Though the document focuses on purchasing services from private players, it does not talk about increasing public health expenditure. For years, health experts have been suggesting an increase in government spending on healthcare from a dismal 1.04 per cent of the GDP (Rs 957 per capita), one of the lowest in the world, to 4-5 per cent of the GDP. Yet the draft policy is reluctant to commit even to a target of 2.5 per cent of the GDP. “At current prices, a target of 2.5 per cent of GDP translates to Rs 3,800 per capita, representing an almost four-fold increase in five years. Thus a longer time frame may be appropriate to reach this modest target,” is all that the draft policy states.
“How can the government make the healthcare system robust without significantly increasing the expenditure on health,” asks Vandana Prasad. Earlier, there was some momentum and everyone seemed to agree about increasing the public money, but now it is lost. If one looks at the NHP document in this light, it is dangerous, she adds.
Lack of financial commitment also suggests that the government is not serious about making the public health system robust in near future. The draft does not seem to have any long-term vision either. This might be the reason that while the document boasts about looking beyond maternal health, it does not indicate its goal, says N Sarojini from Sama, a resource group for women and health in Delhi. Similarly, while the draft talks about providing free medicines, it does not lay down a plan for this.
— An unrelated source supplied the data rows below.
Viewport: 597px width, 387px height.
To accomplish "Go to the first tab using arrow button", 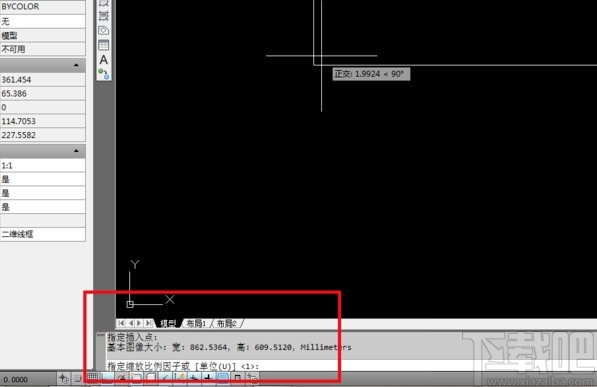I will 121,323.
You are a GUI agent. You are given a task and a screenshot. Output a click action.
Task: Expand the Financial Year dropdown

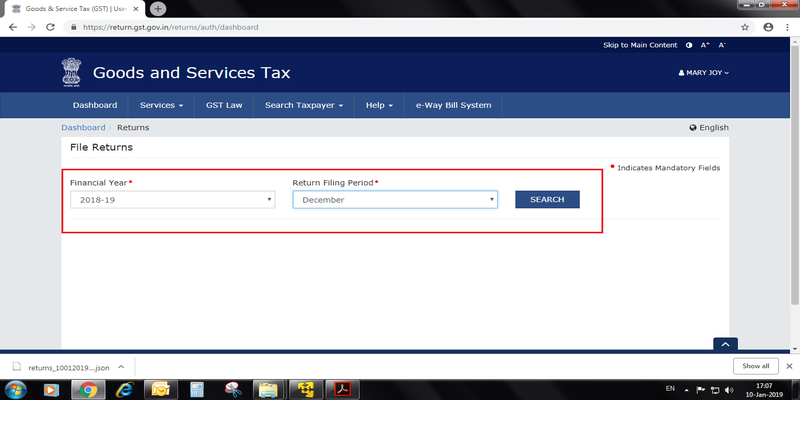(172, 200)
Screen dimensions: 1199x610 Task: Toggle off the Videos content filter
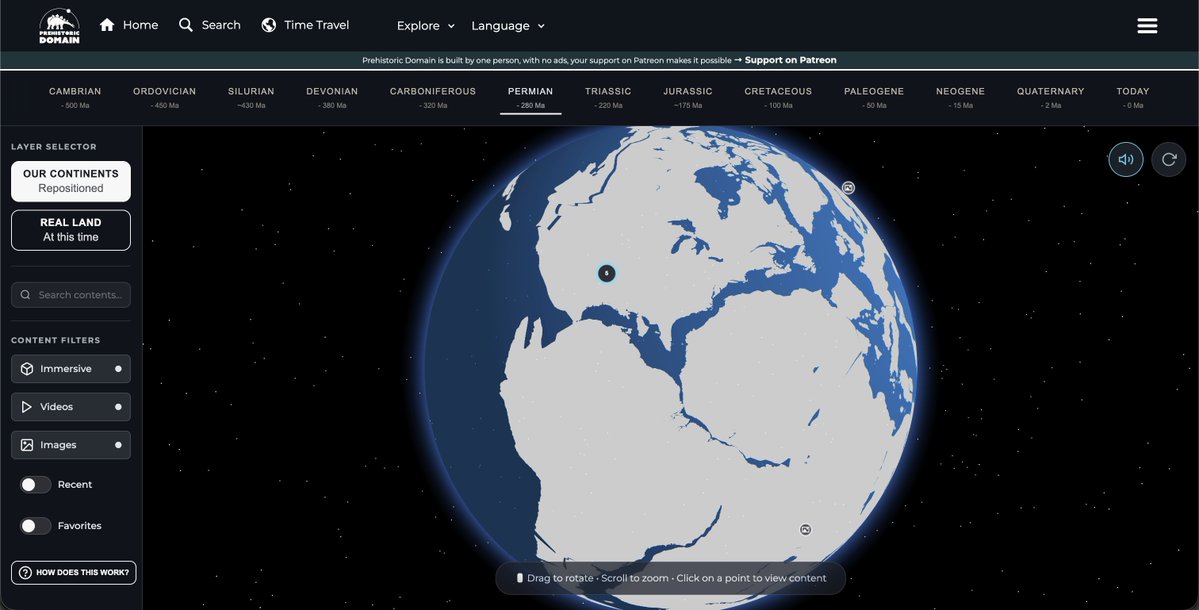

The draft policy for the first time advocates making health a fundamental right under the Constitution, similar to education. But it may be just hollow words. According to the policy document, the Centre will enact a National Health Rights Act, which will ensure health as a fundamental right, only on the “request of three or more states”. But there is a catch. Since only those states which can spend Rs 3,800 per capita on public health can deliver the rights, the draft policy makes it voluntary for states to adopt the Act.
Such contradiction in understanding is not due to lack of awareness. An expert close to formulation of the draft policy says every word in the draft NHP 2015 has been put in after due deliberations and consultations with the states and private players.
Though private industry had its say in drafting the policy, even they are worried. President of Indian Medical Association (IMA), A Marthanda Pillai, fears that a policy favouring corporate hospitals will eventually affect health services in remote areas.
Corporate hospitals are roping in small doctors who were critical in providing health services in remote areas, he adds.
The National Human Rights Commission’s (NHRC’s) core group on health has also expressed concern over the policy text. It recently reviewed the draft NHP 2015 and said that rights perspective is missing from the draft. Though the public health system needs to be made accountable and participatory, NHP 2015 draft does not talk about community action. The NHRC group also said that public-centred universal health care found no mention in the draft, and added that policy makers should look into national action plan on health prepared by the NHRC in collaboration with JSA and the Ministry of Health and Family Welfare.